Aday olarak atandıktan sonra yaptıklarını unuttu. O günkü ofisime, Ada Sanatevine gelip kendisini desteklememi istediğinde, bu çirkin olayı sordum. “Benim ve diğer arkadaşların ailelerini böyle bir şeye nasıl karıştırırsın, nasıl izin verirsin” dediğimde, bana verdiği yanıt “O emri ben vermedim” oldu sadece. Ama bilgisi dahilinde olduğunu da kabul etti. Önerisini bu nedenle ret ettim, kendisini ofisimden gönderdim. Benim Esat Altungün ile temel ayrışma nedenim budur. Başka onlarca neden daha var ki, onlar her biri ayrı bir yazının konusu.
2009 yerel seçimlerinde bu olaylar kadarı yaşanmazsa da, benzerlerini gözlemledik. Altungün, bu kez amacına ulaşmak için kendi ailesini seçim atmosferinde kullandı. Eşinin saldırıya uğradığını duyurdu. Eşkaller verildi. Rakipler acımasızca eleştirildi. Saldırı birilerine mal edilmeye çalışıldı. Bildiğimiz kadarıyla da bu güne kadar hala olayın faili, saldırganı bulunamadı. Acaba neden?

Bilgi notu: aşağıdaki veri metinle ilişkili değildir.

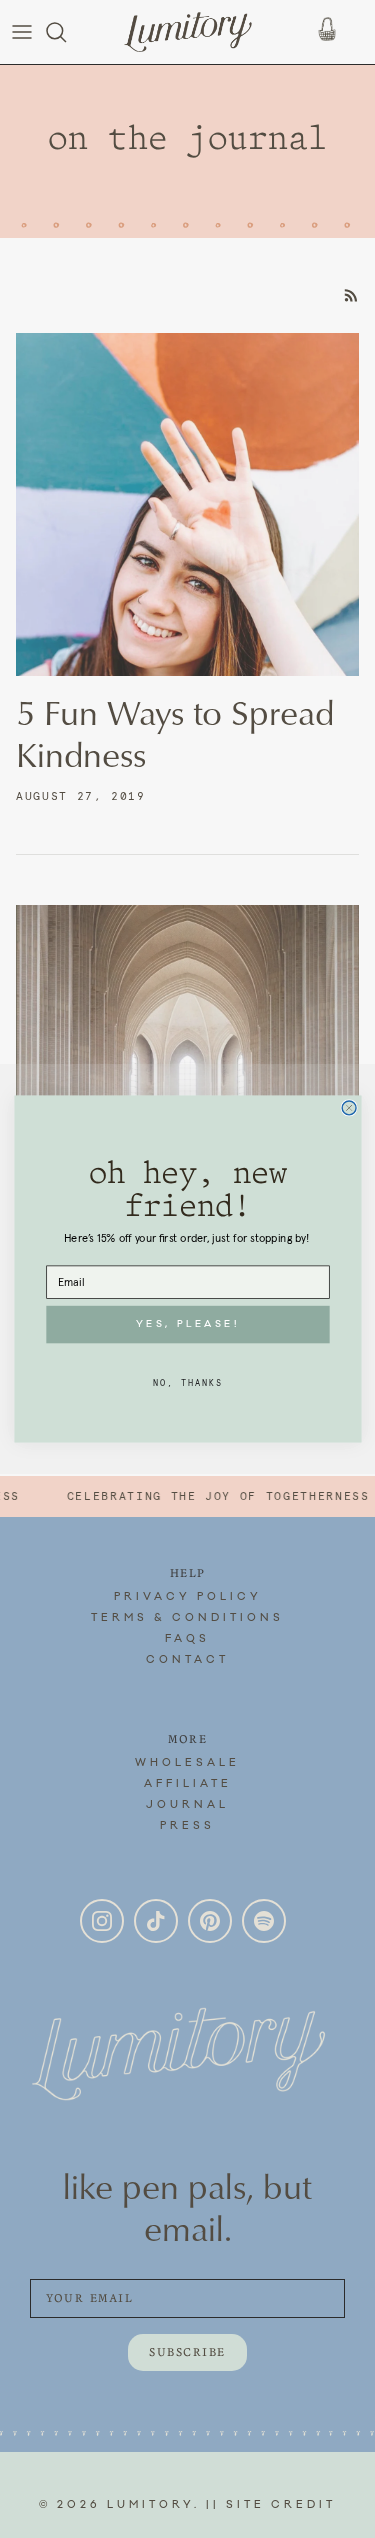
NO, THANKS (187, 1382)
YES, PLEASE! (187, 1324)
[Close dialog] (349, 1108)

Sonra Cumhuriyet mahallesindeki seçim ofisine saldırı oldu. Altungün’ün bayrakları yırtıldı, v.s. Onun failleri de meçhul kaldı. Onlarda bulanamadı nedense…
İş vaatlerini, makam mevki sözlerini anlatmama gerek yok. Verilen çeşitli sözler için belediye yönetiminin bu iki buçuk yılda icraatlarını izlemek bile yeter.
Makyavel’in ilkesini uygulayıp, amacına ulaşan Altungün, aynı düşünürün diğer ilkelerini de benimsediğini gizlemiyor. İlkesiz bir politik hırsla Kuşadası’nın değil, kendi çıkarlarının peşinde gidiyor. Öğretisini örnek aldığı politikacının söylediği gibi insanlara baskı uyguluyor, korkutuyor, medya tetikçisi aracılığıyla kendisini eleştirenlere çamur yağdırıyor. Bu gün bana yapılan ahlaksız saldırılar gibi.
Ne acıdır ki ömrünün sonuna kadar o makamda kalacağını sanıyor. O sıkı sıkıya sarıldığı felsefenin, asıl sahibine bile başarı sağlamadığını bilmiyor.
Uykudan uyanmasına az kaldı…
Ama ne yazık ki iş işten geçmiş olacak. Bugün ona pembe tablolar çizen, paylaşım sofrasına kurulan ekip üyeleri ile dört duvar arasında karavana kaşıklarken, Makyavel’in ilkelerinin Yüce Türk Adaletinden daha üstün olmadığını anlayacak. Ben ise özellikle o gün eğer yayınlanırsa, Ekspres Gazetesinin manşetini merak ediyorum.